Election Day EEEEE!

Nov 04, 2008 10:36

Oh, New Hampshire, never change.

Oh my GOD. Only about six hours till the polls start closing, and I have a job interview to do and I don't know how I can endure it! *bites nails*

If you live in California, PLEASE remember to help defeat Proposition 8. Wherever you are, and no matter how excited you are about the presidential contest, please remember that the race keeps going all the way down the ballot!

Edit I ♥ John Barrowman. Yes, I have been wearing that tshirt out and about town all day today.

Edit 2: Electric Boogaloo! Rachel Maddow's biography on Twitter reads, "i see political people..."

*crush intensifies*

Edit 3: Yes, I am doing it this way so my flist doesn't strangle me for making a bajillion updates. I Didn't Vote for Obama Today. This made me cry.

Here's the thing: this feels like a hugely important election. And I haven't said that out in public, because I am only 22. I am practically a baby; what the hell do I know? Maybe when you are 22, every election feels like the most important election in decades. But I am reading so many comments and so many journal entries from people far older than I, who say this one feels different.

Maybe the reason we love Obama so much, the reason this movement leaves people crying with joy as they exit polling places and videotaping their children filling in the bubble for Obama, is because he makes it feel that important. Four years ago, I thought the election was a big deal because I hated Bush. This year? I haven't thought about Bush once in the context of the election. I don't hate McCain- if anything, I feel a little sorry for him, just like I feel a little sorry for Hillary. Wrong election, wrong year. It isn't about them.
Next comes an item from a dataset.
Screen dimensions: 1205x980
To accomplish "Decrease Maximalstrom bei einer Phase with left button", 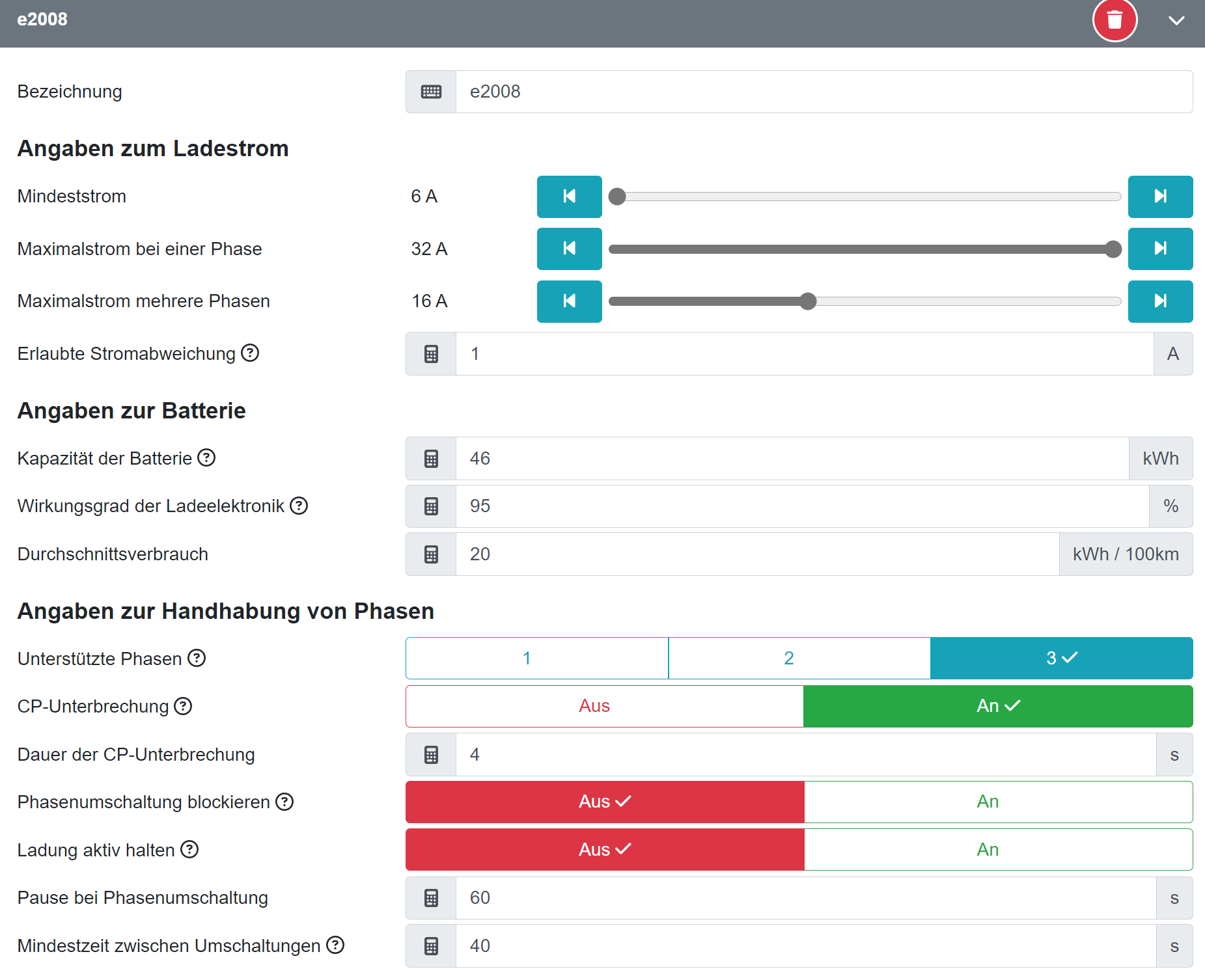I will pyautogui.click(x=569, y=249).
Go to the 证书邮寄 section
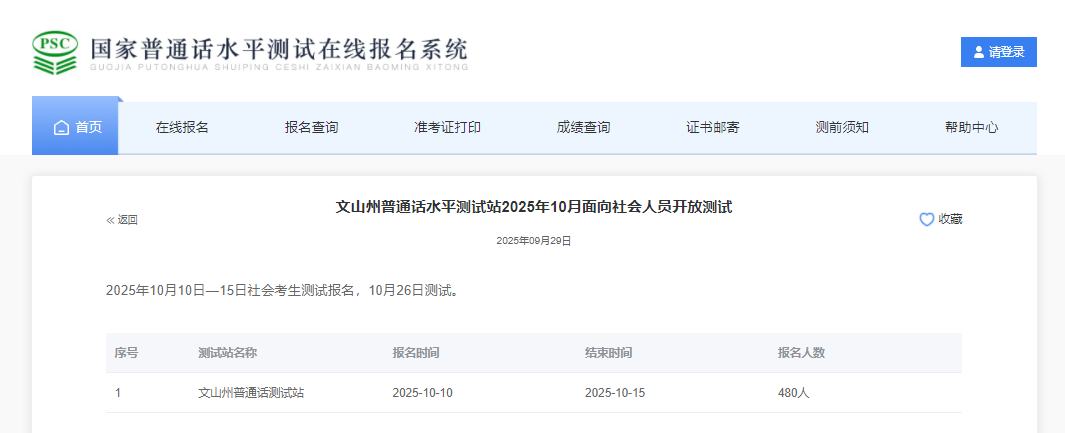This screenshot has width=1065, height=433. 713,128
I am a student of history, and I have always wondered, "How does it feel to be part of something that will end up in the history books? Do you realize it, while it's happening? Can you feel something like that in the air?"

Many many years from now, this election will go down in the history books. Hopefully, as the restoration of the standing of America in the world and the start of a long downward trend of partisan division, negative campaigning, and religious culture wars in America. Probably, as the election of the first black president of this nation. Certainly, at least, as the first serious black challenger to the presidency and a truly different kind of campaign in terms of funding, volunteering, and excitement.
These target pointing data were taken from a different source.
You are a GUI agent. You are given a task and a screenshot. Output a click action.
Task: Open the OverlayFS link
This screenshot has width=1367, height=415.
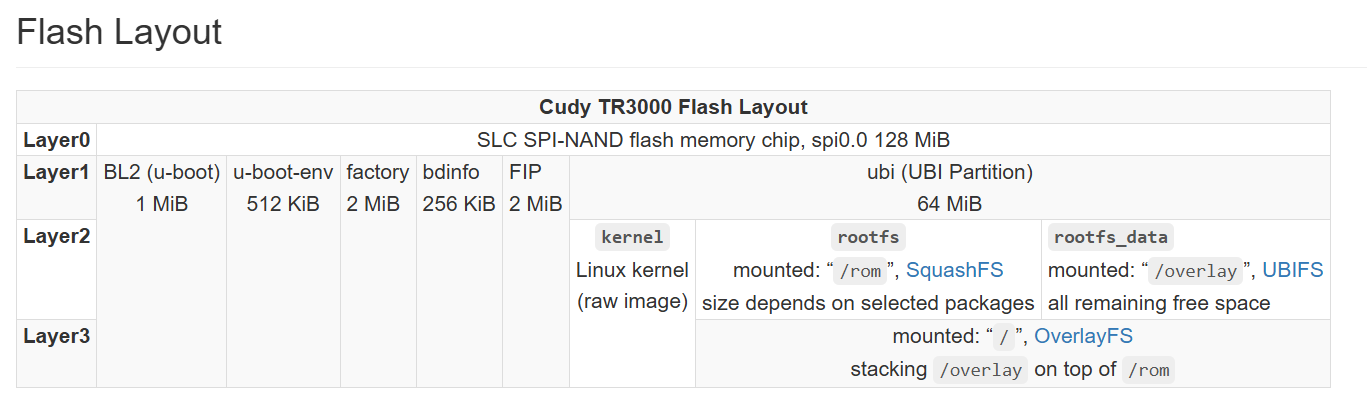click(1083, 336)
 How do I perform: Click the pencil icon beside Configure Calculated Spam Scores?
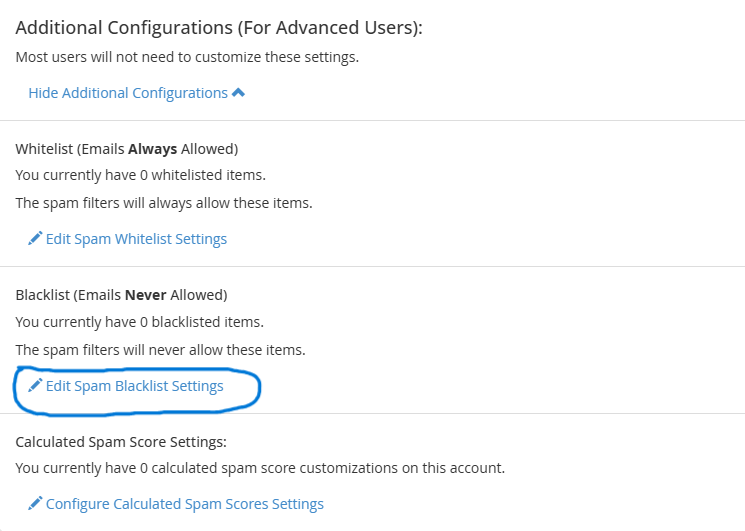35,504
And one day they will ask, "Did you know, while it was happening? Could you feel it in the air, this thing you were a part of?"

We will remember that there is something happening in America, that we are not as divided as our politics suggest, that we are one people, we are one nation.

And, together, we will begin the next great chapter in the American story, with three words that will ring from coast to coast, from sea to shining sea: Yes, we can.